Cassie was seventeen when she sat beside the cot and held her mom’s hand as her breaths grew shallower. The woman who had been her sun was gone. The grief was a crushing weight. Cassie was so desperate and utterly, utterly alone.
She buried her mom under the old oak tree, and then, putting on her smooth, wooden mask, she walked away from the tent. She felt like she was drowning in the emptiness. Crying, she walked away, leaving everything behind.
She stumbled into a small, run-down village. She looked lost, a girl in a wooden mask. A group of older people saw her. They started to mock her, calling her names.
They became aggressive, chasing her out of the village. She ran blindly until she reached the edge of a cliff. They didn't stop. They kept pushing, taunting. One shove was stronger than the rest, and Cassie lost her footing.
She fell.
The world turned into a dizzying rush of wind and rock. But instead of rock, she hit something softer, something giving. A huge, thick pile of hay lay at the base of the cliff.
Dazed and hurting, she looked up. The people who pushed her were gone. But she wasn't alone.
A circle of figures stood around her. They were all wearing masks, her same mask—smooth, wooden, and featureless. They looked at the poor child lying in the hay.
They didn't speak.

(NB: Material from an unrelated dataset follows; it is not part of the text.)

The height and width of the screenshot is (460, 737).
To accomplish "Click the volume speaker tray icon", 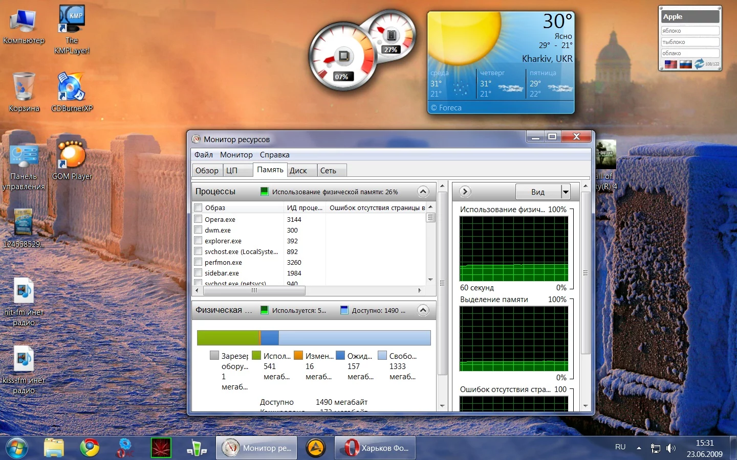I will click(670, 448).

They gently reached out and took her with them.
The Hay Prisoner Rises
This was a cult, hidden deep in the shadows. They gave her food, a clean place to sleep, and called her sister. As Cassie grew, they never asked her to take off her mask. They understood her need for it, showing her a fierce, protective love. When she would occasionally cry, they would all instantly gather and sit next to her, a silent, comforting ring of masked figures.

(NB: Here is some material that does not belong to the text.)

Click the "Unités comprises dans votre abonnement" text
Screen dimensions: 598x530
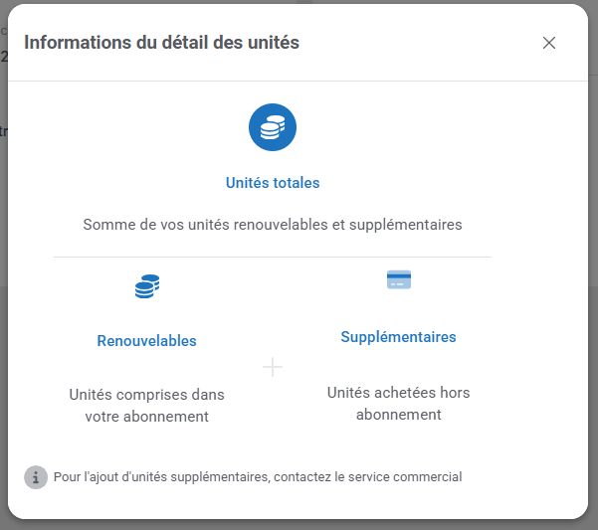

She never had to hide her face again. She only had to be the person under the mask.
Because she was the last one to join, the most broken, and the one they had found in the hay, they began to see her as chosen. As Cassie grew up hiding her face, the cult made her the leader—the one they called the Hay Child. Her grief and desperation had been remade into a quiet, cold power.
Then came the Eclipse.
During the rare, dark phenomenon, she saw the terrifying Eclipse Witch. "Your cult will die," the witch rasped. "All your devoted followers will be scattered and killed if you do not obey me."

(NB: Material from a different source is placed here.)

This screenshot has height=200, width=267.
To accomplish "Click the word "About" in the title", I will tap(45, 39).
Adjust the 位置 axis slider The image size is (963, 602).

The fear of losing this new family made Cassie instantly yield.
"What must I do?" Cassie asked, her voice steady and hollow beneath the wooden mask.
"You must bring me the shard," the witch commanded. "It lies within the heart of the great Bear of the Northern Thicket. Kill it, and claim your destiny."
It was her first mission. She hunted the bear and killed it. Deep inside the creature, she found a shard of dark, cold metal. As she took it, a cold power flooded her. This confirmed her destiny: she was the Hay Child.
The acceptance, the love, the deep, burning wound of her past—it all warped her. Cassie was completely gone. She became the most savage, most insane, and most powerful cult leader the forest had ever spawned.